A Guide to Modern Playwrights, Plays, and Productions

Michael Frayn’s Democracy at Wyndham's Theatre in London is complex, entertaining, and intellectually stimulating, dealing with West German Chancellor Willy Brandt and the East German spy who loved him, Gunter Guillaume. Opening with Brandt’s election in 1969, it manages to break down complicated historical events (as did Frayn’s “Copenhagen”) by focusing on its two main characters, so different in their public persona and yet sharing similar emotions in their inner lives of alienation. And as we left “Copenhagen” feeling we knew more about nuclear physics than when we entered the theater, so we now learn about Brandt and his struggles to reconcile East and West Germany in the years before the Wall came down. Frayn reminds us that the play is “fiction. . . .[that] does take its rise from the historical record.”

The politics are familiar. Having achieved office, the leader whose goal is peace – here, between the east and west of his divided country -- also must maintain a working relationship between the politicians of the diverse coalition that elected him. Chief among them is conniving older cynic Herbert Wehner (David Ryall) and suave Helmut Schmidt (Glyn Grain), all-too-ready to take over as chancellor. As the office boy, running errands, filing, volunteering to water the plants, describing himself as “nobody,” is East German spy Gunter Guillaume. At first, Brandt wants Gunter fired: “Herr Guillaume…carries ordinariness a little too far;” he tells administrator Reinhard (Paul Gregory), “find me someone else.” But eventually, Brandt comes to depend upon the smiling, obsequious spy who eagerly reports everything to his Stasi controller, Arno, seated at a café table at stage left throughout the action. And during the four years of their association, Gunter rises to become Brandt’s personal assistant, who admires and defends him, even as his every move is reported to the Stasi. Gunter also rises in the estimation of his spymasters, who come to regard him as “the jewel in the crown” of their network.

Mr.
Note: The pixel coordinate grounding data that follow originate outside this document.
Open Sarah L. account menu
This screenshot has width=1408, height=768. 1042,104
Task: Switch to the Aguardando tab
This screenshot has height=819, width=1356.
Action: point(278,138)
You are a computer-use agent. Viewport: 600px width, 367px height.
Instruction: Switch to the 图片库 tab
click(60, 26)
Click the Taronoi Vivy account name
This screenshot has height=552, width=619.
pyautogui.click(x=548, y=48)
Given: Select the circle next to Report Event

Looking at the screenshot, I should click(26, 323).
Frayn states that the play’s theme is “the complexity of human arrangements and human beings themselves and the difficulties this creates in both shaping and understanding our actions.” Brilliantly performed by Roger Allam, Brandt is indeed complex: charismatic and visionary, yet given to bouts of depression and despair, a head of state who is indecisive, who sends crowds into raptures yet who is unsure which of his persona – he had many aliases while hiding in Norway from the Gestapo – is the real one. Conleth Hill (last seen playing multiple roles in “Stones in His Pockets”) is perfect as Guilllaume, the clever servant who rises from “gofer” to personal assistant, with just the right combination of contempt for the “chief” and adulation that approaches love. Like Mephistopheles, he encourages Brandt’s womanizing, tempting him to excess. He revels in his dual roles – interrupting a confidence from Brandt to joyously report it to his pale, humorless controller, well played by Steven Pacey.
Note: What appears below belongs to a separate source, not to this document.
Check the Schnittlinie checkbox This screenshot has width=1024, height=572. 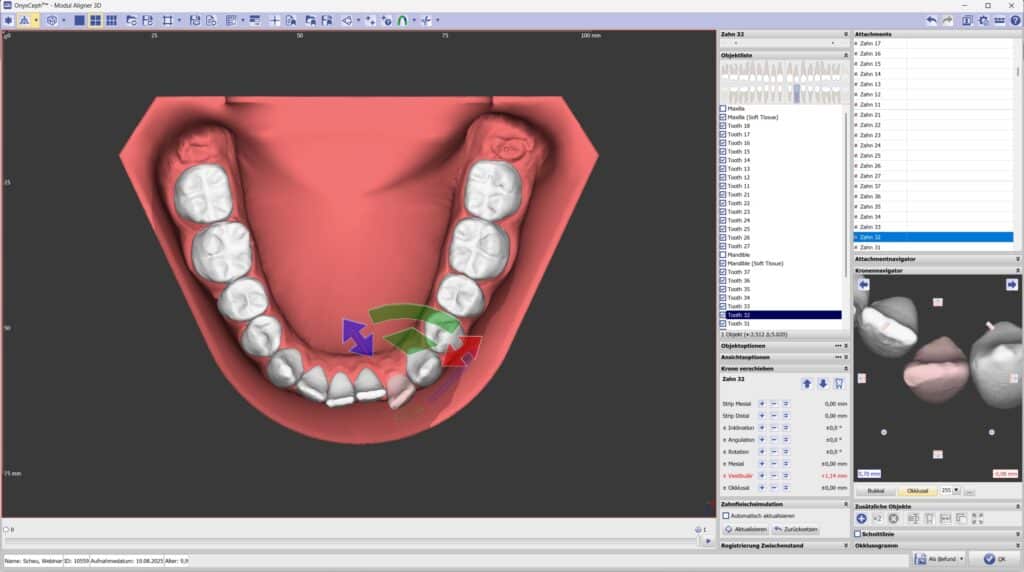click(x=858, y=534)
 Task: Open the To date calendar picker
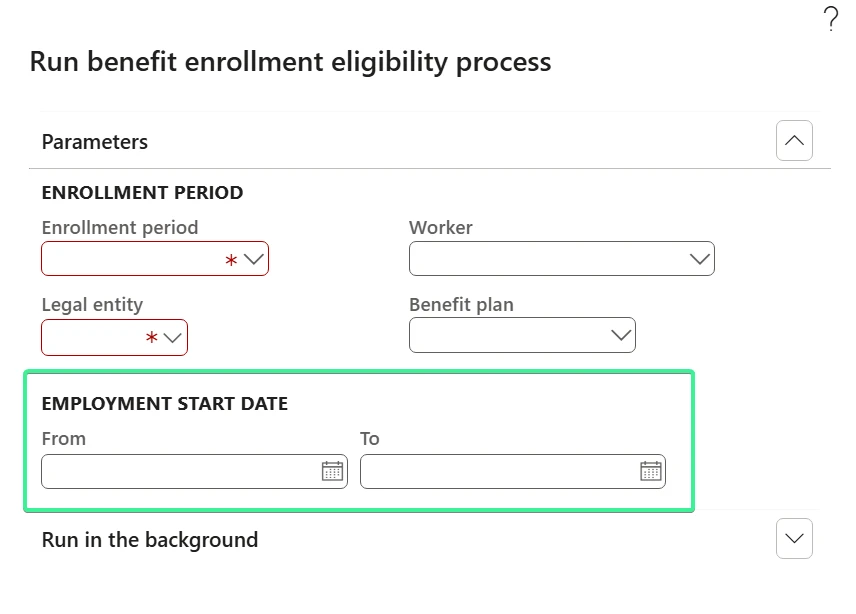click(651, 471)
In one scene, as the two travel together on the chancellor’s special train, Guillaume points out to Brandt that they are alike in being fatherless, and in both having teen-aged sons named Peter and Pierre. Brandt confides to his aide the many identities he assumed while hiding in Norway: “I could have been a spy. Might be one, for all you know. Might be spying now.” Yet in a poignant passage, he relates how as a schoolboy abandoned by his father he left Germany to assume other names, other roles, until nothing remained but the school cap of the lost boy Herbert Frahm: “The boy I might have been, and never was.” Developing the metaphor of the journey and the quest, he compares himself to “a suitcase with a series of false bottoms.”

Director Michael Blakemore keeps the action moving rhythmically, preserving the tension, the irony, and the humor. Even the split-level set by Peter J. Davison symbolizes complexity, with its row upon row of pigeonholes against the office walls and a twisting spiral staircase between the levels. The upper level that sees Brandt idolized by a cheering crowd also serves as the locale for a crumpled leader sunk deep in depression.

The bumbling of intelligence officers is nothing new: Brandt’s own undercover men are unable to discover the mole in their midst because they misinterpret the clues they have possessed for nearly four years. When they finally unravel the obvious, Guillaume is arrested. He declares on the spot that he is indeed a citizen of East Germany. What brings Brandt down, though, is the detailed account of his womanizing kept by his own intelligence agents and their fear that Guillaume, now exposed and jailed, might possess additional material about these liaisons – like photographs – with which to blackmail the government. It is this fear that prompts the resignation of Brandt, the man who contributed so much to reuniting his country by replacing hatred and mistrust between East and West through preaching reconciliation and compassion. Even as Guillaume cries out from his cell that he never betrayed Brandt, “not me, chief, not me,” he takes comfort in realizing that their names will be linked in history: “wherever he goes, my shadow goes with him, together still.”

Just as Brandt uses gestures, not words, to mark occasions of import, like kneeling to ask forgiveness of holocaust victims, so dialogue is absent from the play’s finale. A sound of chipping away, described first as termites, becomes louder and louder, until it crescendos into a resounding crash, as the Berlin Wall comes down.